**DATASET ENTRIES**
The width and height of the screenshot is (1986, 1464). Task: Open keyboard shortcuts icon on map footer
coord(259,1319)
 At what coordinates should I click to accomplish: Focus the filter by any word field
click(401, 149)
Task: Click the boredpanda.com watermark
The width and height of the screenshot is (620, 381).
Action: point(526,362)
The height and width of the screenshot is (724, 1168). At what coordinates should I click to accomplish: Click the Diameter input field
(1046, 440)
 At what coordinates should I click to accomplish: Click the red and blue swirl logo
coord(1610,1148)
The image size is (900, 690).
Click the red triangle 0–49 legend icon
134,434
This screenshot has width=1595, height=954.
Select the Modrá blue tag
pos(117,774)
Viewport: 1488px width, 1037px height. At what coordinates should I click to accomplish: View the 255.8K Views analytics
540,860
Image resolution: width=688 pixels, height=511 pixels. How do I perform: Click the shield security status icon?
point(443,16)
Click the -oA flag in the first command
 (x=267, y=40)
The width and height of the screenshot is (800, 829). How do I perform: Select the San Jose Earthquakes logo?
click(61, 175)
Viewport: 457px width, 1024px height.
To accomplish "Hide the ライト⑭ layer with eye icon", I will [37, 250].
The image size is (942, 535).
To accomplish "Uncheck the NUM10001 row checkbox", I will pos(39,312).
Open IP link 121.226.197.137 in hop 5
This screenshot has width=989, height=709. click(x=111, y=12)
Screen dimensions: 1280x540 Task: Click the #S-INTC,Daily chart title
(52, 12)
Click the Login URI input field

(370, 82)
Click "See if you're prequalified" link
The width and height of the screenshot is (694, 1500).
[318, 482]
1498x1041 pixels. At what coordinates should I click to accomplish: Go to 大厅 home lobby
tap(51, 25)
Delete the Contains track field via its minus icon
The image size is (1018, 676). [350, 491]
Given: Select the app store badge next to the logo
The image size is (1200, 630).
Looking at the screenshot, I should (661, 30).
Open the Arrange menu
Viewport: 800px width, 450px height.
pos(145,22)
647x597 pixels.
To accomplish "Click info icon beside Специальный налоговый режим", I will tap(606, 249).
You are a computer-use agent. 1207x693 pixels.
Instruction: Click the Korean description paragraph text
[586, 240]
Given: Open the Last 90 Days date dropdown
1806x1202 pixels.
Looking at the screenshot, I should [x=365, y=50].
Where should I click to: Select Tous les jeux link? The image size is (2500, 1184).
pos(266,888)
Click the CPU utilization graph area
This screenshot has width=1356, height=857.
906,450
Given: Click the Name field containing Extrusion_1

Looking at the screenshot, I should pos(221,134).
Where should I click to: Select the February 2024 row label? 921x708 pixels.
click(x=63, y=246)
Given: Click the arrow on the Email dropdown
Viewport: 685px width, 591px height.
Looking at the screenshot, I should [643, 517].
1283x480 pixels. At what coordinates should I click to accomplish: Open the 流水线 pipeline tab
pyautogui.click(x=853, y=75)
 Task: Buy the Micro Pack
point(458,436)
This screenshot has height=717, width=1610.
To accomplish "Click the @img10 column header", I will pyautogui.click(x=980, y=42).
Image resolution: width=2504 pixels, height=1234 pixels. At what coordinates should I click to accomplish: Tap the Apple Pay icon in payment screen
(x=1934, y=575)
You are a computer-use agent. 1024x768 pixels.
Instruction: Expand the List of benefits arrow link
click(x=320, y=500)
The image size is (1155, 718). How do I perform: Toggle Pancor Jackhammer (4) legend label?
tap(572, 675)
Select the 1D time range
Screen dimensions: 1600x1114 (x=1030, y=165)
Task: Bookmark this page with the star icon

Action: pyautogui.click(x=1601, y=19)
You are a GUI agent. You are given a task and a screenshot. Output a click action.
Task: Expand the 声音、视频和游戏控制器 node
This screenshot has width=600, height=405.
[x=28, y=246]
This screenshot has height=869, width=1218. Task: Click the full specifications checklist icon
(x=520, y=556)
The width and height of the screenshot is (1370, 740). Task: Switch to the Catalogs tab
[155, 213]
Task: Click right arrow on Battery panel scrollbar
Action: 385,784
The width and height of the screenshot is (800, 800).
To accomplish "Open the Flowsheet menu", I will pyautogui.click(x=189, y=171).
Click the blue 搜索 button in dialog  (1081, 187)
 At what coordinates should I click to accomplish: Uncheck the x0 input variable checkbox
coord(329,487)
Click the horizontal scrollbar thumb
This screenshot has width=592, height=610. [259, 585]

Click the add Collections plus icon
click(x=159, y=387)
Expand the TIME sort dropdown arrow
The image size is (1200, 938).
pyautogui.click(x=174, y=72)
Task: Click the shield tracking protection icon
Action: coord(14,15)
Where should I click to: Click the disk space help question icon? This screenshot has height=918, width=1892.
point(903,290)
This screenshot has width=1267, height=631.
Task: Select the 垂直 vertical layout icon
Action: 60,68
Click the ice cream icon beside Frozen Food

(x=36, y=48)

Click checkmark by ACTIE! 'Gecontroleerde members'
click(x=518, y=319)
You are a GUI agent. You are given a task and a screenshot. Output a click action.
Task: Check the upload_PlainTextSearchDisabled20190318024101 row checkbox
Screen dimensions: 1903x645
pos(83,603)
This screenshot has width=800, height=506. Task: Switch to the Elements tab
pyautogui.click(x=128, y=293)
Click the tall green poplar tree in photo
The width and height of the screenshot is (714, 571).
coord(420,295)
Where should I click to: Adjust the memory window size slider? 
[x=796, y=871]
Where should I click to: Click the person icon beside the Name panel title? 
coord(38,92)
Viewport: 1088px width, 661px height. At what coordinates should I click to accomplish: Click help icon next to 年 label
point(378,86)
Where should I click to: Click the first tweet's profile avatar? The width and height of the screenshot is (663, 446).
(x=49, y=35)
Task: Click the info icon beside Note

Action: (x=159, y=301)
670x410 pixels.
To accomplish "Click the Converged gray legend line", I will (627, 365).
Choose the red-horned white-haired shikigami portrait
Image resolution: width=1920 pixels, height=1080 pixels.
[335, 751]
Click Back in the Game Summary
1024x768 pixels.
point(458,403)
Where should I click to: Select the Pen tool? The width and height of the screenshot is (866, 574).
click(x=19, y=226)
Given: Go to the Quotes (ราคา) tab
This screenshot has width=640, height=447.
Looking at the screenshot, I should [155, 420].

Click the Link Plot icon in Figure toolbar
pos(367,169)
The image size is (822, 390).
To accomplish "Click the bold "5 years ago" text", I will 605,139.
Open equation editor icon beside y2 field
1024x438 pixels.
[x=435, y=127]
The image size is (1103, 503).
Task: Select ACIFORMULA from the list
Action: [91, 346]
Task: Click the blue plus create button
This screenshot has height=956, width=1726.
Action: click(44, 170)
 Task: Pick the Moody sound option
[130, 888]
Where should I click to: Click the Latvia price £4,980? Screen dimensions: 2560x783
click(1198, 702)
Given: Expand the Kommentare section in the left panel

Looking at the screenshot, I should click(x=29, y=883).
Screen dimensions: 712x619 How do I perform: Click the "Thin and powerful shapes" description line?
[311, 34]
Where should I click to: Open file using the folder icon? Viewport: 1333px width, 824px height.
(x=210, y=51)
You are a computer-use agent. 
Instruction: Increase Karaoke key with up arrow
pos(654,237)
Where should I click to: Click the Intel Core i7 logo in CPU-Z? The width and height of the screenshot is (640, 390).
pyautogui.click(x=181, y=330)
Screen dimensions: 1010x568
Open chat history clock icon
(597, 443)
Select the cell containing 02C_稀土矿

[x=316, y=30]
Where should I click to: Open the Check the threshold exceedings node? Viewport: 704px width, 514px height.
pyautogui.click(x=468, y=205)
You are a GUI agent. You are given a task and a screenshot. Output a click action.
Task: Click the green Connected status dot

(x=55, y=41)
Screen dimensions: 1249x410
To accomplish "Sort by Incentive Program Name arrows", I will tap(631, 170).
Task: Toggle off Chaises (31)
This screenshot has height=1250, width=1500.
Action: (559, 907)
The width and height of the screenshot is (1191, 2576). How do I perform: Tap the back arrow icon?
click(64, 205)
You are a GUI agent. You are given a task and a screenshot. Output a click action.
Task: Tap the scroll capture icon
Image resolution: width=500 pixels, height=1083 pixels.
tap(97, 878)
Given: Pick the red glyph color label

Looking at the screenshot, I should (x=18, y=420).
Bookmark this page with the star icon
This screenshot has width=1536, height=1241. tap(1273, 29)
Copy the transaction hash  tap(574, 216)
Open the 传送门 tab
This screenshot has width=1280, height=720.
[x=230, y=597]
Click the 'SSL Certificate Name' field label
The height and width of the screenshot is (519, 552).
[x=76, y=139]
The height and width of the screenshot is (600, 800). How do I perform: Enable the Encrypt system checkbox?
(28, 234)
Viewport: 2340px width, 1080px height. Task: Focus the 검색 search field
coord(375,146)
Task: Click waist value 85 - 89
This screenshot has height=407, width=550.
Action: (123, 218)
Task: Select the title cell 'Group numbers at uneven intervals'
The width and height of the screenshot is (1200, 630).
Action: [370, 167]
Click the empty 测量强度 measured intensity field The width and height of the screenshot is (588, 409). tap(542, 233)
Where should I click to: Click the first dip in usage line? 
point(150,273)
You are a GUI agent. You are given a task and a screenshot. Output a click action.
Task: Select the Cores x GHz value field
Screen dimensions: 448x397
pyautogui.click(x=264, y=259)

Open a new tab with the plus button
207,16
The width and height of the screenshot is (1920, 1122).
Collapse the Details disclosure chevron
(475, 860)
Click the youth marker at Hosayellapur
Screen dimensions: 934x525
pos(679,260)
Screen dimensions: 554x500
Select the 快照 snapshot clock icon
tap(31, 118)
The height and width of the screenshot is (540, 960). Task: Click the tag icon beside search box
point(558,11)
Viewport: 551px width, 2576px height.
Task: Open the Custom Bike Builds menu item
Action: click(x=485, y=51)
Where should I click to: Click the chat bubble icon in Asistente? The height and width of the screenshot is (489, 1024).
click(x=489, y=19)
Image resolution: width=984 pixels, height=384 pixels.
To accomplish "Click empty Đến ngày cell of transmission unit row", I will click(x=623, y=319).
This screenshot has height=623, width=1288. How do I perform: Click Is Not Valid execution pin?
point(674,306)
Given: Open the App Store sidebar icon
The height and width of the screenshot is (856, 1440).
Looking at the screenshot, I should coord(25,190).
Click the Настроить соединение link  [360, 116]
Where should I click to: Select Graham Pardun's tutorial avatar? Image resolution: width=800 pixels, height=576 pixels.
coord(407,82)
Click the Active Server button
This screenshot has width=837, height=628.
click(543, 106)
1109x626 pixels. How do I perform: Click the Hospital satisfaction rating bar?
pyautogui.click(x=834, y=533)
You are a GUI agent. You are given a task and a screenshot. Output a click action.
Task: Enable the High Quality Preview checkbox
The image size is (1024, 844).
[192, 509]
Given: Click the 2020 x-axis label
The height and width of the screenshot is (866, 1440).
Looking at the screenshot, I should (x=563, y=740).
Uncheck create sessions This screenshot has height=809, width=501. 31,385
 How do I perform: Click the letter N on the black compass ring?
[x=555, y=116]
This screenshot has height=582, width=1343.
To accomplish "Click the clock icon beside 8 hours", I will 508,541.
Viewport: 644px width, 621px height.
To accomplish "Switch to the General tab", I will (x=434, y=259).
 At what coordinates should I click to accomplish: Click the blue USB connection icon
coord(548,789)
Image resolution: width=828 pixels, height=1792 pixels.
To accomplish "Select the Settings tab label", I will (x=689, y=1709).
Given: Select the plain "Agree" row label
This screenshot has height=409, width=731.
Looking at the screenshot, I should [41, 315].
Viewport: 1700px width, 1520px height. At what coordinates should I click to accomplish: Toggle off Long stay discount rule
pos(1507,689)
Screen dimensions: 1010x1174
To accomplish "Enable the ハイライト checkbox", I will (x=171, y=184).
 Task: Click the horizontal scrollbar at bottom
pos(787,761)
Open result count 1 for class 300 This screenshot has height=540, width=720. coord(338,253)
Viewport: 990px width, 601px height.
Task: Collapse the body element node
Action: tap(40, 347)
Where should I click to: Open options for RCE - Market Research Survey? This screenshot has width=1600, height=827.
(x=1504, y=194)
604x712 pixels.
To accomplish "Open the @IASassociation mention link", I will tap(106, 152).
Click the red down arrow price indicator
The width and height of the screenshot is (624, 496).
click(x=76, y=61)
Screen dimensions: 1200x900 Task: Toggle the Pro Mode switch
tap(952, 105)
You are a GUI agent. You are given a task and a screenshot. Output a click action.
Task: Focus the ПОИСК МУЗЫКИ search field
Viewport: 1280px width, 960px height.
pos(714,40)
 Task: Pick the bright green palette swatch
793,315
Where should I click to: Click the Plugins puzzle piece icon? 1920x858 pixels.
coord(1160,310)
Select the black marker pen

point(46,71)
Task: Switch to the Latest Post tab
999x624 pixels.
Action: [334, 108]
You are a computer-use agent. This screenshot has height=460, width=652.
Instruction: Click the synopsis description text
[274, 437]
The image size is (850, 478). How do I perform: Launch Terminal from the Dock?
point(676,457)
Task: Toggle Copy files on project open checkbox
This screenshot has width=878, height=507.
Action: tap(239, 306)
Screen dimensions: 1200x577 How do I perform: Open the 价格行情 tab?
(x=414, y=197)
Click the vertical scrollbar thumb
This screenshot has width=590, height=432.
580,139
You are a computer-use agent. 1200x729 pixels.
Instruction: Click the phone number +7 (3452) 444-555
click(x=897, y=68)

**WORK INSTRUCTION**
Could you set down, exactly as written, the lines above between the one holding "Where should I click to: Open options" and the one holding "604x712 pixels.", inclusive, and nothing more?

**PROBLEM SOLUTION**
Where should I click to: Open options for RCE - Market Research Survey? This screenshot has width=1600, height=827.
(x=1504, y=194)
604x712 pixels.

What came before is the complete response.